Doel-fin will definately help your hole-shot as it will lift the stern and effectively limit the bow-high attitude when you gas it. 

Plus it'll get on plane & stay on plane at a lot lower speed.

Your top speed should remain the same or you should see a slight increase in top speed. If you do some searching on here, I've tested the doel-fin on a lot of different gheenoe hull and motor combinations. Although I do not have any results on the classic hull yet, I've got a hull nearing completion and should be able to test that as well in the coming months. 

-T


----------



## noeettica (Sep 23, 2007)

I like Sting Ray Jr.

But on a 20 Hp i think Bob's would be Intresting to Try ...
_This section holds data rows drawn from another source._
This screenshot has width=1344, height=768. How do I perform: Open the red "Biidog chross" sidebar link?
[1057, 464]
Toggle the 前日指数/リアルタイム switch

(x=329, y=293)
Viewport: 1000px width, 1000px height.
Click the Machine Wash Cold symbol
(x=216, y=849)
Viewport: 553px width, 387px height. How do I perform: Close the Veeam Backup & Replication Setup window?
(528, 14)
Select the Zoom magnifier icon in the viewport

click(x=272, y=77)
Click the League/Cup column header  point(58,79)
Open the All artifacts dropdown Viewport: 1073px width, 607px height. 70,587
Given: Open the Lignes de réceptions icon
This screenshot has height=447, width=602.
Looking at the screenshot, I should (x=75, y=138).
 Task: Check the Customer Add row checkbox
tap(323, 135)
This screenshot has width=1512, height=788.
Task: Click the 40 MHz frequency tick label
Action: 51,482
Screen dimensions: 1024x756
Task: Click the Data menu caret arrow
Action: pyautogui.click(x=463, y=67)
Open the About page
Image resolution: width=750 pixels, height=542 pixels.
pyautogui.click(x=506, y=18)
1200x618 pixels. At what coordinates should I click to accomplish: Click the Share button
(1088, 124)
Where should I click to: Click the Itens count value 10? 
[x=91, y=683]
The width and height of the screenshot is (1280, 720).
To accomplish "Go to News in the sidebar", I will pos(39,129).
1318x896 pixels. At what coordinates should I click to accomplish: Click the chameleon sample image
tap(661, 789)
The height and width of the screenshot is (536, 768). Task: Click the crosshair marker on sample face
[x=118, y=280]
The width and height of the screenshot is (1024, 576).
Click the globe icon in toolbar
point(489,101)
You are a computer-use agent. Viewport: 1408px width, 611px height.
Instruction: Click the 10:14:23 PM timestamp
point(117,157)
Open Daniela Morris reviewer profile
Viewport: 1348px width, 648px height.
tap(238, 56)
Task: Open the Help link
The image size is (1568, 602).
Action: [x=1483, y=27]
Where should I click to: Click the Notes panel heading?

HEY BLAKE ..... Helloooooo 

Dave


----------



## kdhs10 (Jun 16, 2008)

I've got a Bob's on my Merc 20hp. Seems to work great, don't have any real numbers to prove it though.


----------



## pescador72 (Aug 6, 2008)

i had a doel fin on a smaller boat and worked great. everything Tom said.


----------



## Guest (Jul 5, 2009)

I added a doel fin to my Mercury 15, but when I ran it I think it made too much lift as it was blowing out. It was overhanging the cavitation plate( like 3-4") so I cut it down even with the plate and it seems to be working well now.


----------



## Flyline (Mar 3, 2008)

TomC adjustable Trim tabs will work the best for quicker holeshot, still on plane in low speed and adjusted the tabs to balance the load.

Or 

Permatrim plate works excellent and has custom paint and fit for your honda 20hp.

Stingray JR plate is best bang for the buck and performance!

Doel-fin is okay for the money and it's cheapest.....it's works good but too bulky and fat plastic to install with 2 pieces.


----------



## rkmurphy (Nov 2, 2008)

I say go with trim tabs. Adjustable, do essentially the same thing, and improve the ride as well as improving hole shot. Can be adjusted individually to compensate for uneven weight between port and starboard. More money but you get what you pay for. Plus trim tabs look better . Don't want to ruin the look of that pretty Honda with a fat fin.


----------



## noeettica (Sep 23, 2007)

Yeah Blake we agree [smiley=1-beer-german.gif]


----------



## crozb (Sep 17, 2007)

Next question. The permtrim runs $90.00 and the the adjustable are a little less then double that. What is the best bang for the buck. Keep in mind I very rarely change my set up so I can't see me adjusting the tabs often (if ever). Should I go with the permatrim?


----------



## noeettica (Sep 23, 2007)

Like Blake says "stingray best bang 4 the buck"

Dave


----------



## Guest (Jul 8, 2009)

> Next question.   The permtrim runs $90.00 and the the adjustable are a little less then double that.  What is the best bang for the buck.  Keep in mind I very rarely change my set up so I can't see me adjusting the tabs often (if ever).  Should I go with the permatrim?


email Tom C. and ask him. He should be able to give you a good answer on which to go with.


----------



## Tom_C (Dec 10, 2006)

> Next question.   The permtrim runs $90.00 and the the adjustable are a little less then double that.  What is the best bang for the buck.  Keep in mind I very rarely change my set up so I can't see me adjusting the tabs often (if ever).  Should I go with the permatrim?



I couldn't see me adjusting the tabs either, but what my tabs have over the cav plate attachment is you can adjust them. It that simple, with the cav plate attachments you get what the get. My adjustable can be fine tune to your boat and leave them, or have two adjustment points one for when your alone and one for when you are fishing with a friend. 

One more thing if you decide that you wished you went with Ele trim tab you can swap the turnbuckles for Lenco Rams and you are done.


----------



## crozb (Sep 17, 2007)

Tom- You have a pm.
Thanks,


----------